Saturday, February 14, 2009

New Class for Real Estate Agents - Automated Underwriting Systems

We've just been approved by the Division of Real Estate to teach another class to Colorado real estate agents. This one is called "Automated Underwriting Systems" and is approved for 2 hours of continuing education credit toward license renewal.

Automated underwriting systems are online tools that every real estate agent should be familiar with. In order to provide you with an accurate pre-approval, which is your only guarantee that the loan will actually close, a mortgage broker needs to use these systems. Not everyone does and that's the major reason loans fall apart. Learn for yourself what happens (or should happen) before a mortgage broker sends you a pre-approval letter.

Call us to schedule a class.
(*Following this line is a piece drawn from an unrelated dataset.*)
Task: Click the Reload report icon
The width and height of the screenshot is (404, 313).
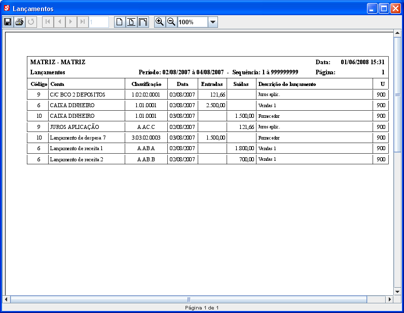Action: coord(31,22)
There is no cost or minimum number of attendees. You'll get 2 CEUs and close more deals.

We also offer free CEU classes on FHA loans and VA loans.

Sunday, February 8, 2009

VA Loan Quick Reference Guide

VA loans are usually the best loans available for active and retired members of the military and their spouses. We have a link to a VA Loan Quick Reference Guide on the bottom of the home page of our web site. Click here for the link to our web site.

Tuesday, February 3, 2009

When Can I Cancel Mortgage Insurance?

We are often asked when a borrower is no longer required to pay mortgage insurance. For a conventional (non-government) loan, a borrower can request that the mortgage insurance (MI) premiums be cancelled when they have 20% equity in the property. If a borrower requests the cancellation, then they have to prove that they actually do have 20% equity. That means they will need to pay for an appraisal. They also need to have a good payment history (no 30-day late payments in the past 12 months, and no 60-day late payments in the past 24 months).

The lender is required to cancel the MI once the equity gets to 22%. They will use the amortization schedule for the loan to determine when the borrower has 22% equity.

If the borrower has purchased a house at a below-market price and has an appraisal showing that they have 20% equity, they will still probably have to pay MI for at least a year. That determination is up to the lender.

FHA rules are a little different. For an FHA loan, the MI gets cancelled once the borrower has 22% equity. However, regardless of the equity, a borrower must pay MI for a minimum of 5 years with an FHA loan. This is one reason it makes no sense for a borrower to get an FHA loan if they are making a large down payment (15% or more).